[Saved data entries]
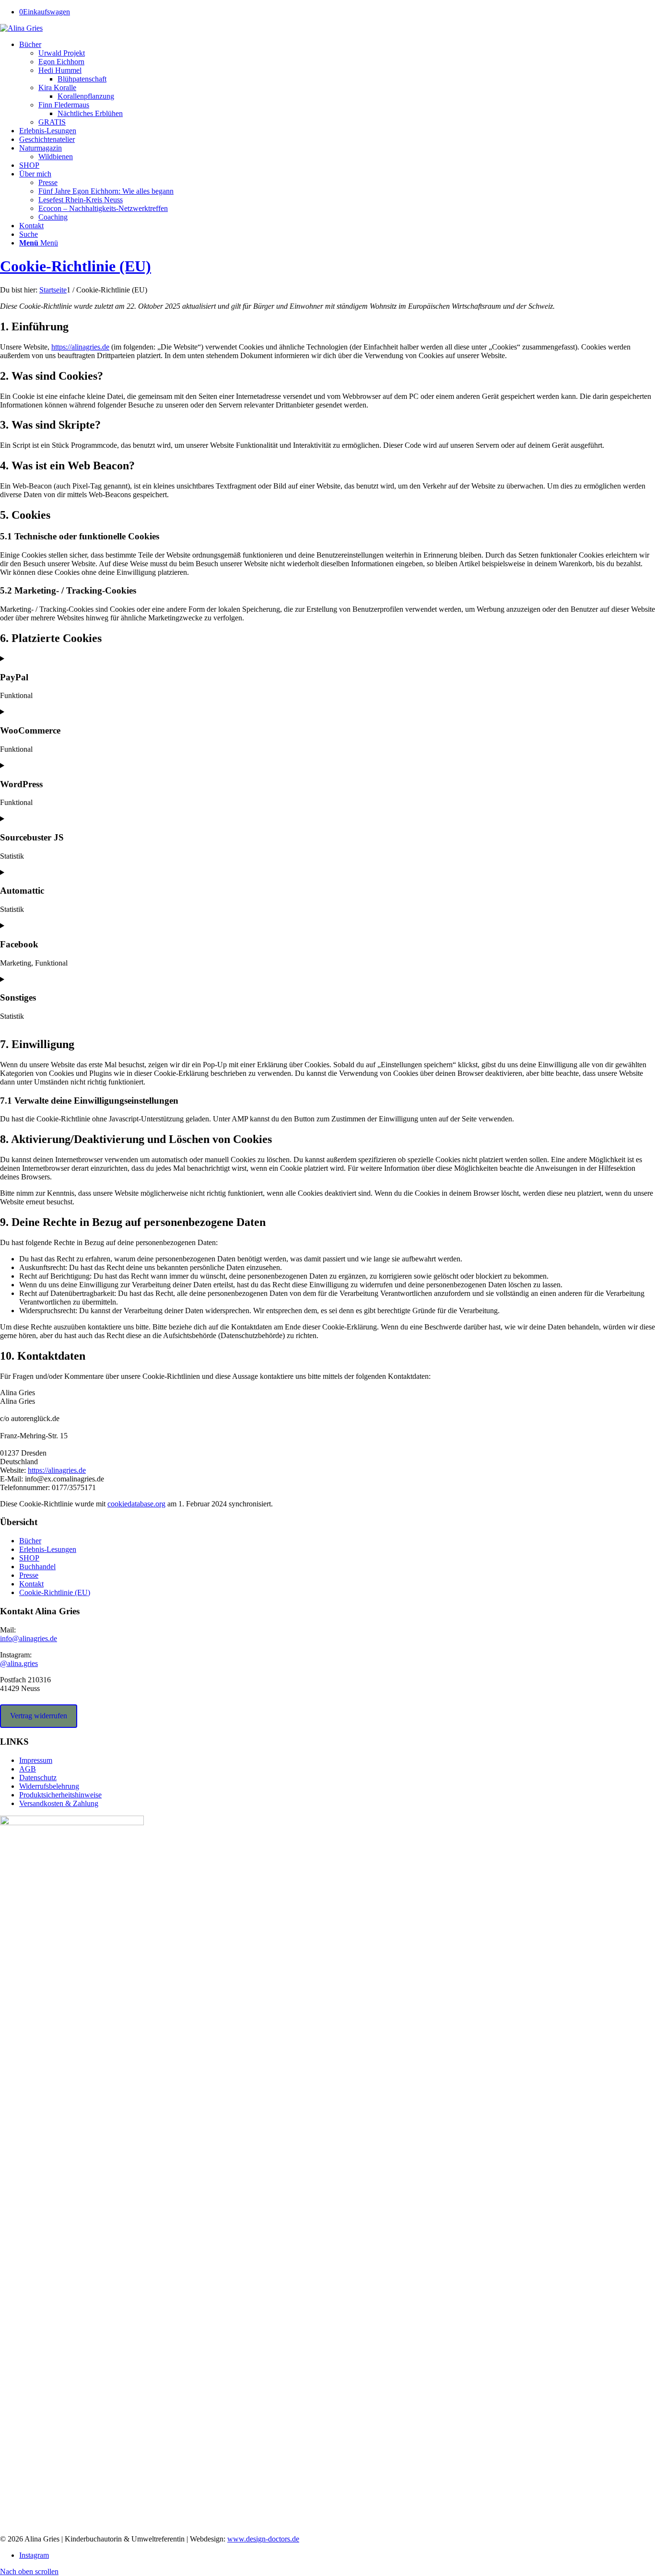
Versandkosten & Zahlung (58, 1803)
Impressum (35, 1760)
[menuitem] (337, 83)
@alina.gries (19, 1663)
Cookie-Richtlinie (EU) (75, 266)
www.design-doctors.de (263, 2539)
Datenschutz (38, 1777)
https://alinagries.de (80, 347)
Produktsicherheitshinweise (60, 1795)
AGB (27, 1769)
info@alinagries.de (28, 1638)
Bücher (30, 1541)
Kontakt (31, 1584)
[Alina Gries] (21, 28)
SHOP (29, 1558)
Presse (28, 1575)
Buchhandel (37, 1566)
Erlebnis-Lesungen (47, 1549)
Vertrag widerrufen (38, 1716)
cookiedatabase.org (136, 1504)
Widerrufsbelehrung (49, 1786)
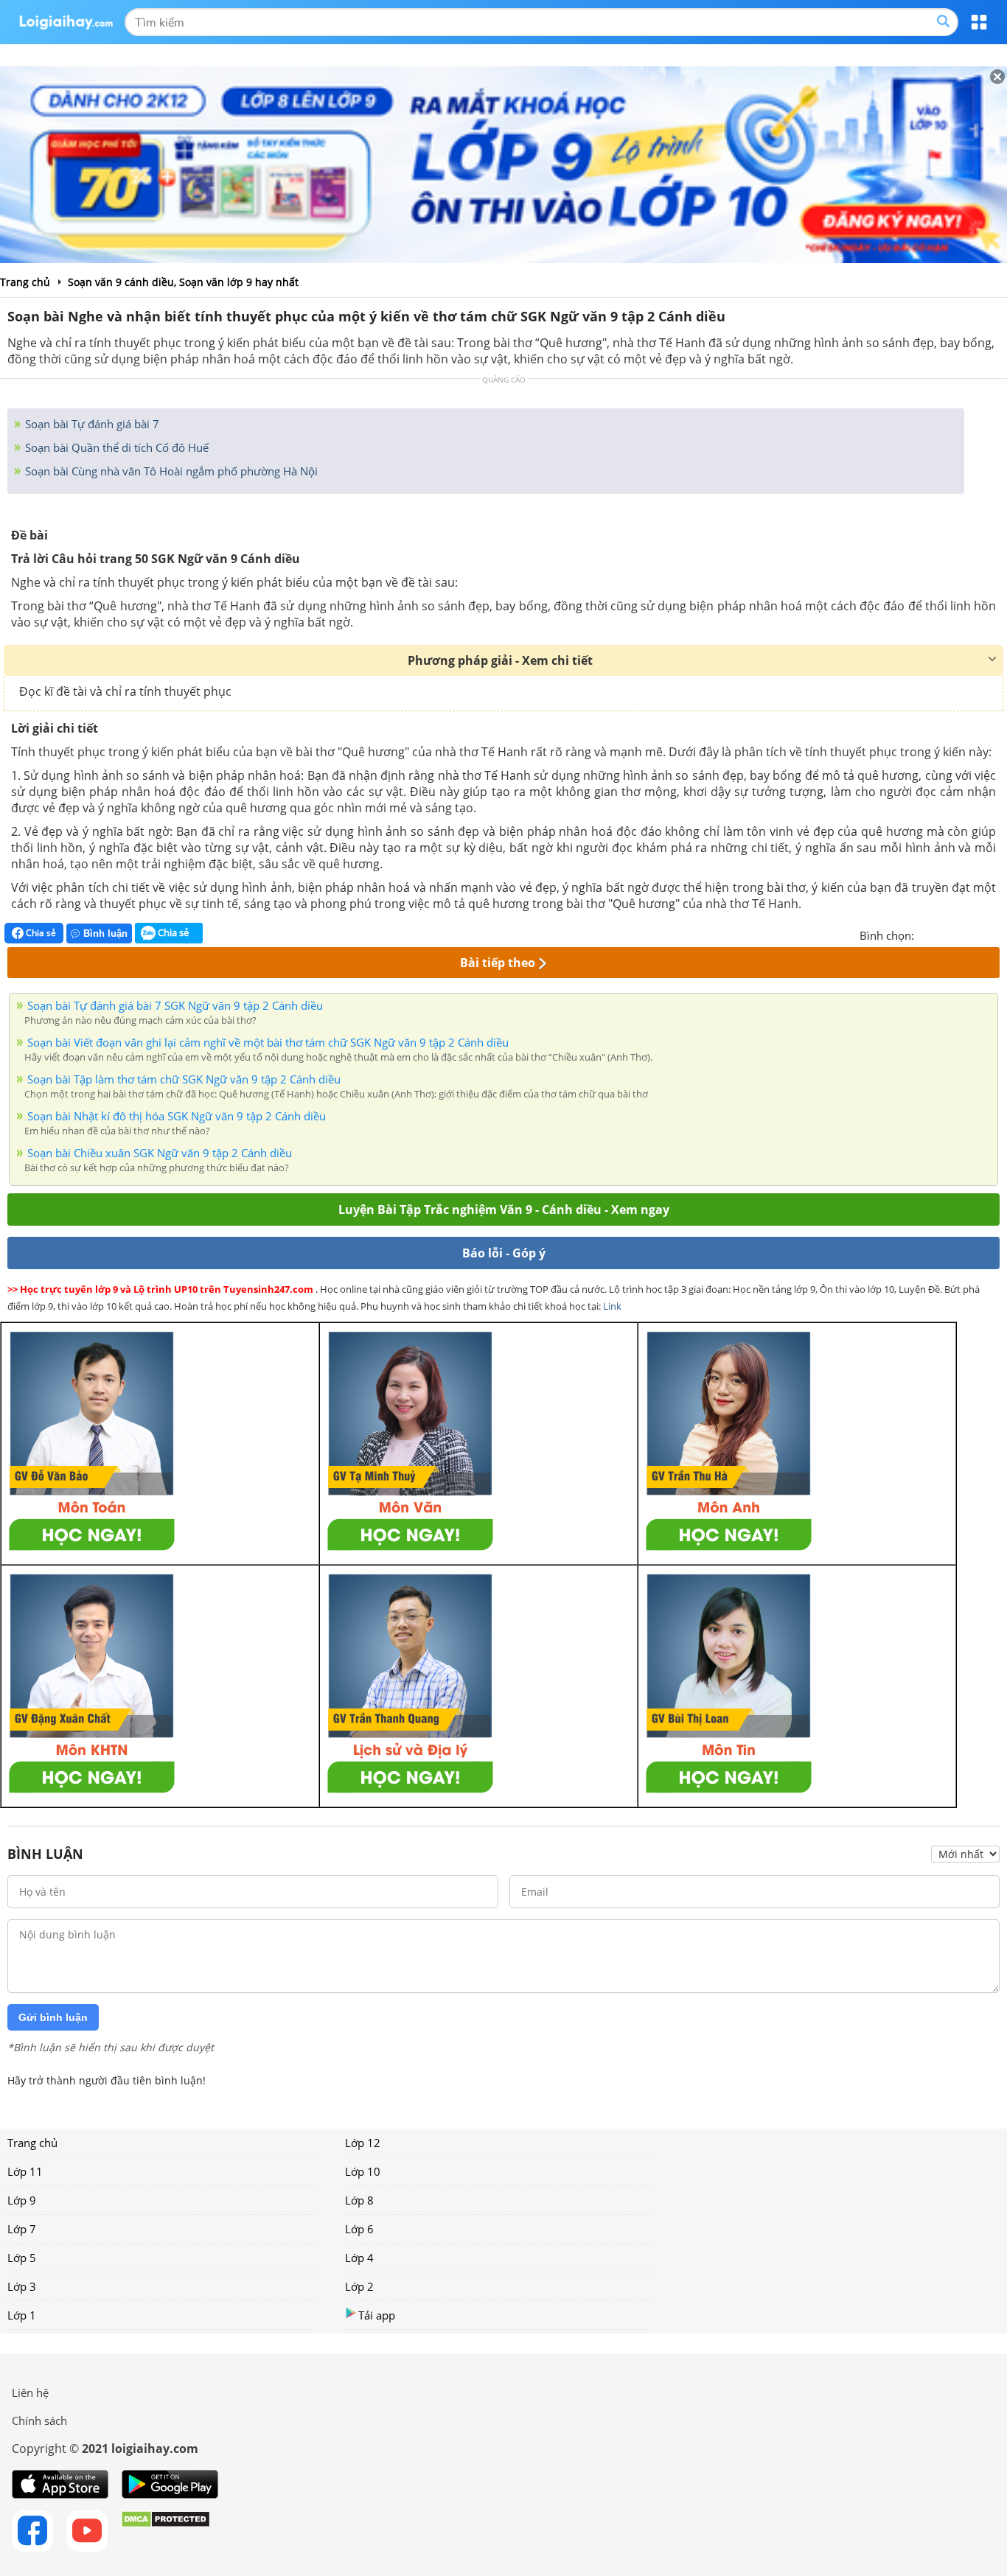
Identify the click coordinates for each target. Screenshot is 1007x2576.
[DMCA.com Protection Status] (165, 2531)
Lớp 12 (362, 2142)
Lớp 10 (362, 2171)
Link (612, 1306)
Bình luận (105, 933)
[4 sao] (979, 934)
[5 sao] (997, 934)
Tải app (376, 2315)
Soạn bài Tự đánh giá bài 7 (90, 423)
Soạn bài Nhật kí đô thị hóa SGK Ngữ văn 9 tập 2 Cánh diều (176, 1116)
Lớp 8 (359, 2200)
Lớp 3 (21, 2286)
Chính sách (39, 2420)
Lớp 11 (25, 2171)
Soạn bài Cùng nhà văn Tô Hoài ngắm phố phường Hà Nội (170, 471)
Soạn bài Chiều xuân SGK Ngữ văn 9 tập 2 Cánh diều (159, 1152)
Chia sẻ (40, 932)
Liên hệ (30, 2392)
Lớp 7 (21, 2228)
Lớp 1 (21, 2315)
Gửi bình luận (53, 2017)
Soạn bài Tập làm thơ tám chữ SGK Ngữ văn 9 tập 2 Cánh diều (184, 1079)
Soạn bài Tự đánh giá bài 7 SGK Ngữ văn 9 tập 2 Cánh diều (175, 1005)
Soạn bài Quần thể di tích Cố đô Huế (115, 447)
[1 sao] (926, 934)
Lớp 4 (359, 2257)
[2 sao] (943, 934)
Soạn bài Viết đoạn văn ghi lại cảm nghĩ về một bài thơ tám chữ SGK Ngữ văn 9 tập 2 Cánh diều (268, 1042)
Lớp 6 (359, 2228)
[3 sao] (961, 934)
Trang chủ (32, 2142)
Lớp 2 (359, 2286)
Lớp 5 (21, 2257)
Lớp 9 (21, 2200)
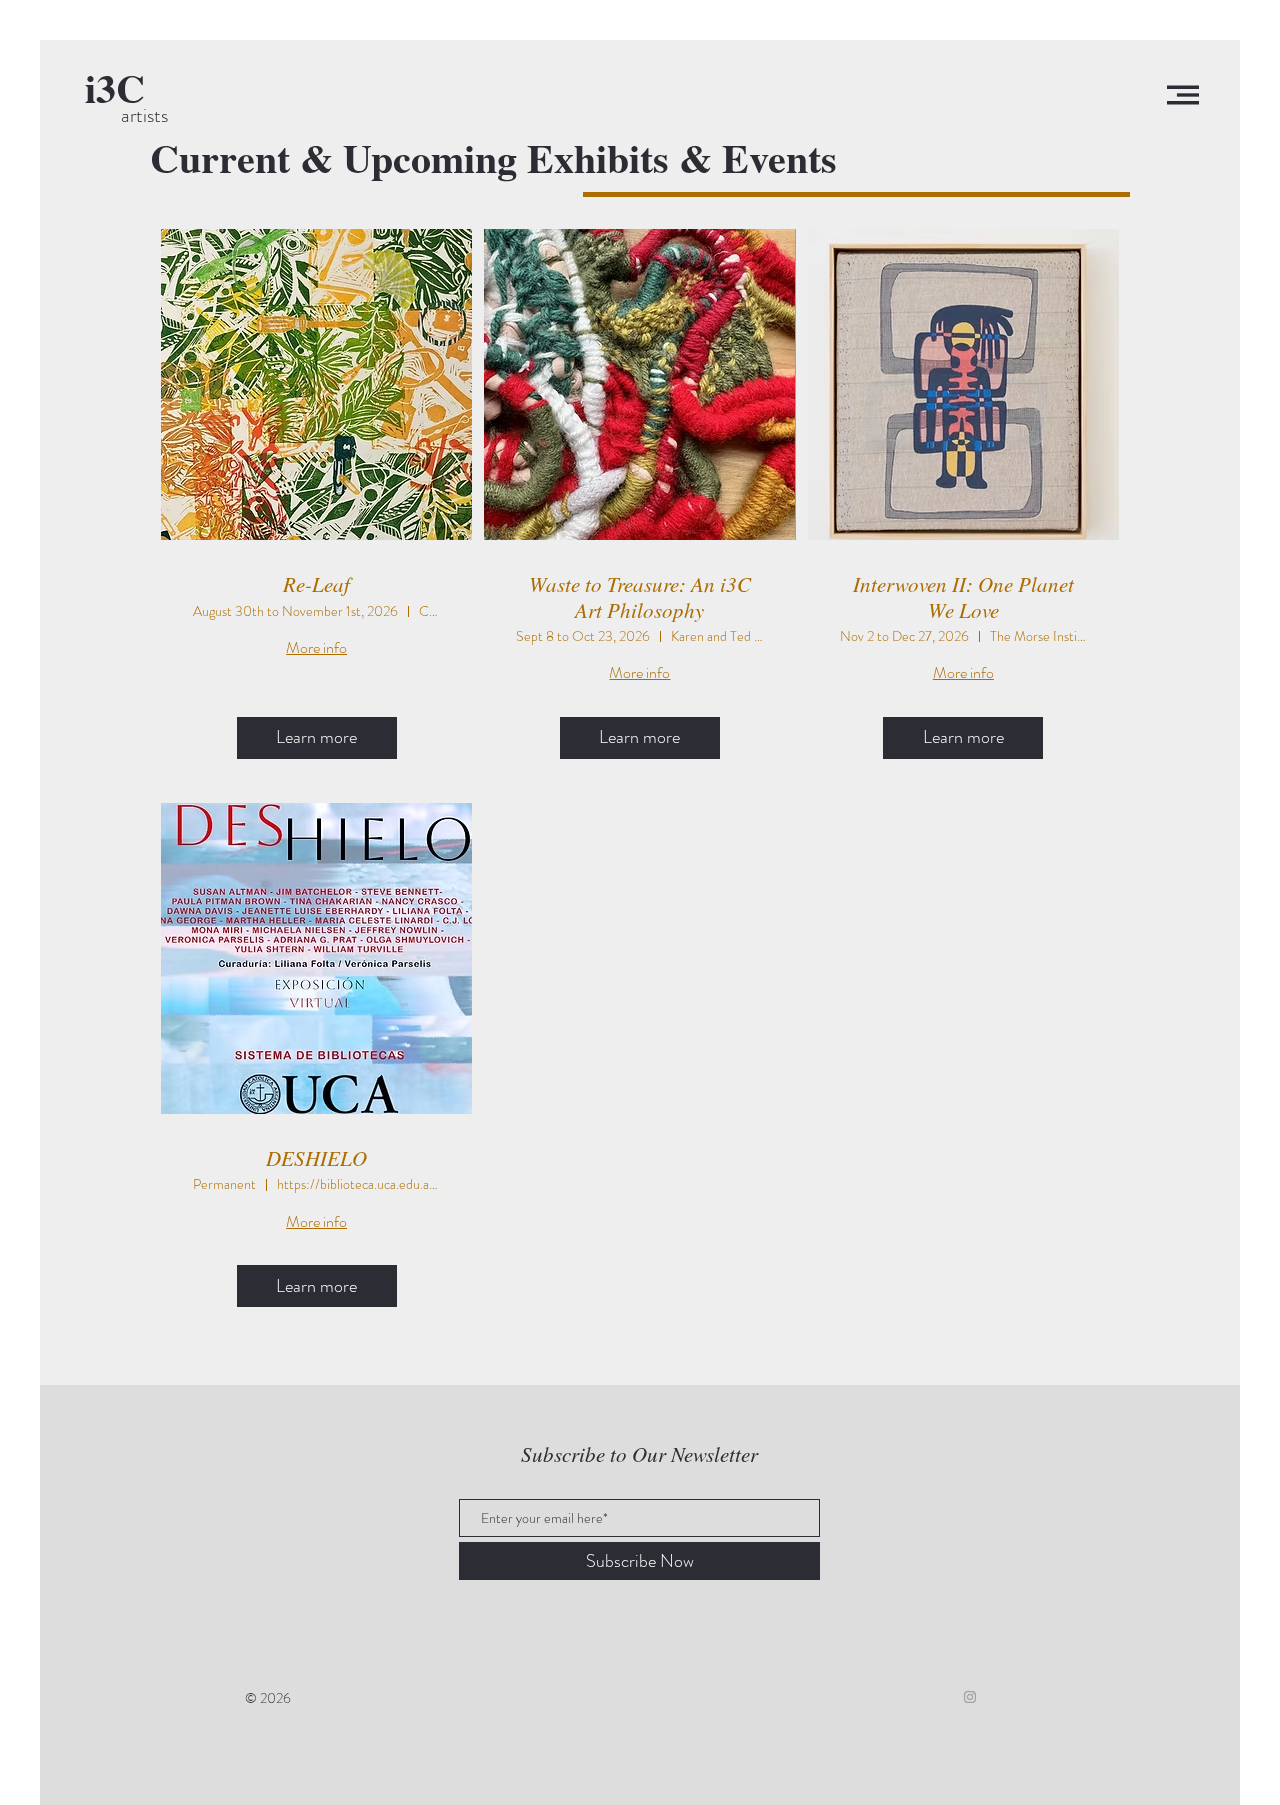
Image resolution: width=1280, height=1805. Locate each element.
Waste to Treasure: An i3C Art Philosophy (640, 597)
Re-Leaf (316, 584)
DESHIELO (316, 1158)
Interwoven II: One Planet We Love (963, 597)
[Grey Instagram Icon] (970, 1697)
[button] (1183, 95)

Exercise
Could the lines from the first entry through the line that contains "cookiedatabase.org (136, 1504)" be copied exactly, with all pictures left out?

Answer for the task
Versandkosten & Zahlung (58, 1803)
Impressum (35, 1760)
[menuitem] (337, 83)
@alina.gries (19, 1663)
Cookie-Richtlinie (EU) (75, 266)
www.design-doctors.de (263, 2539)
Datenschutz (38, 1777)
https://alinagries.de (80, 347)
Produktsicherheitshinweise (60, 1795)
AGB (27, 1769)
info@alinagries.de (28, 1638)
Bücher (30, 1541)
Kontakt (31, 1584)
[Alina Gries] (21, 28)
SHOP (29, 1558)
Presse (28, 1575)
Buchhandel (37, 1566)
Erlebnis-Lesungen (47, 1549)
Vertrag widerrufen (38, 1716)
cookiedatabase.org (136, 1504)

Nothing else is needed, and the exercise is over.